Keywords: 3D reconstruction, 3D animation, virtual reality, augmented reality, FLAME, RGB image, depth information, RGBD, point cloud, optimization.
Citation: Kozlova YK, Myasnikov VV. Head model reconstruction and animation method using color image with depth information. Computer Optics 2024; 48(1): 118-122. DOI: 10.18287/2412-6179-CO-1334.
Introduction
3D reconstruction [1] of a digital model of a human head is a rather complex and topical problem in computer vision. The relevance of this problem in recent years has greatly increased, associated with the introduction of augmented and virtual reality technologies into everyday life. In practice, only a reconstructed digital head model is less interesting than, for example, its subsequent animation. Such application of technology allows for solving the problem of virtual human telepresence [2], [3]. Also, this technology can be used to compress information. This application is relevant to avoid the loss of information we transmit over a communication channel with variable bandwidth, as described in section 3. Thus, the task involves constructing an accurate virtual model of the human head using data from a camera and animating it using a sequence of RGB frames. In our research, a stereo camera was employed to build the human head model, which, in addition to capturing the RGB image, provides depth information for creating a 3D point cloud.
Head reconstruction methods can be classified into parametric [4], [5], non-parametric [6], [7] and mixed [8]. The FLAME parametric model was chosen as the basis for head reconstruction in experimental studies [5]. The primary advantage of parametric methods is their ability to achieve high surface extrapolation accuracy, even in regions where data may be sparse or unavailable. However, parametric methods also have some drawbacks. For instance, they do not account for hair reconstruction and may not capture fine facial details or accessories related to the head and face surface. Animation of the head model using parametric models is implemented by introducing the stage of optimizing the parameters responsible for the position of the head and facial expression of the subject tracked in the frame. On the other hand, non-parametric methods do not
rely on a predefined model but instead directly reconstruct the head structure from the available data. These methods can overcome the limitations of parametric approaches, as they do not impose rigid constraints on the model. However, they may be more noise-sensitive and require more extensive data for accurate reconstruction. Animation for non-parametric models can be achieved by dynamically updating reconstructed 3D data using a sequence of temporal frames, allowing for realistic facial expressions and movements.
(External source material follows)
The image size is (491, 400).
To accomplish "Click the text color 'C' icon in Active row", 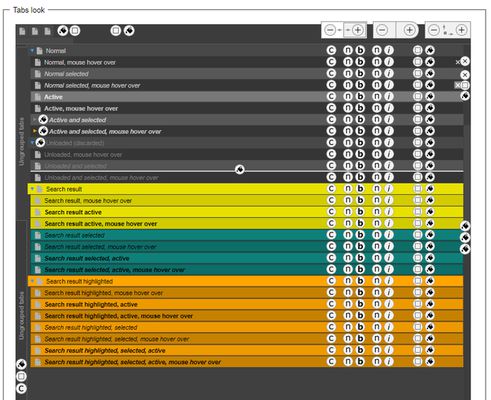I will pyautogui.click(x=331, y=96).
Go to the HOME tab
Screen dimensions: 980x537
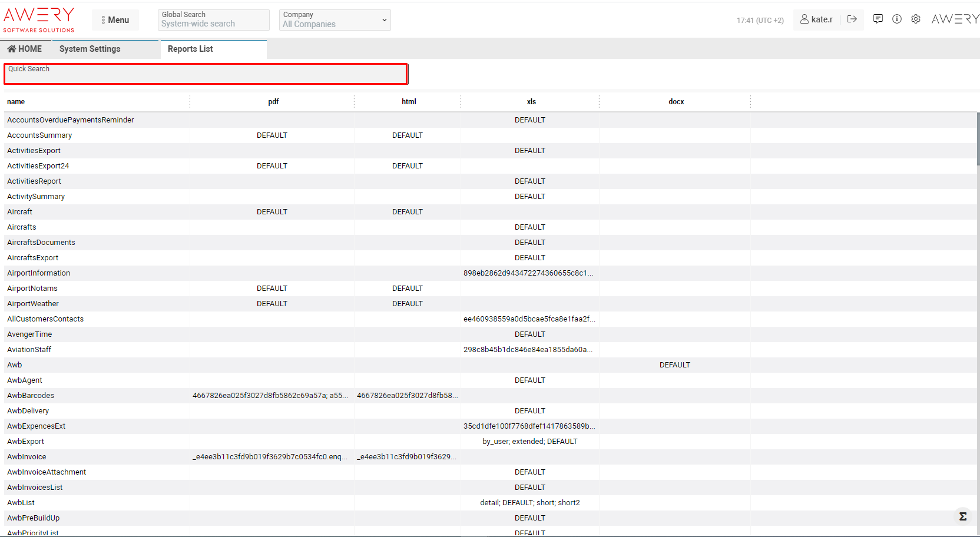(x=25, y=49)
Another approach involves using surface deformation methods to alter the facial shape between frames smoothly, enabling smooth animation without relying on predefined parameters. Mixed methods combine elements of both parametric and non-parametric approaches, aiming to leverage the strengths of each. By incorporating a parametric model as a base and refining it with non-parametric data, mixed methods attempt to achieve more accurate and detailed reconstructions.
The structure of the work is as follows. Section 1 describes a method for reconstructing a human head from a single RGBD image/frame (a frame that combines an RGB color image and depth information of the scene being captured) and then animating it from an RGB video. Section 2 presents the procedure for conducting experimental studies and the results obtained. Section 3 presents examples of possible application of the proposed method. The work ends with a conclusion, in which decisions are formulated based on the results obtained during experimental studies.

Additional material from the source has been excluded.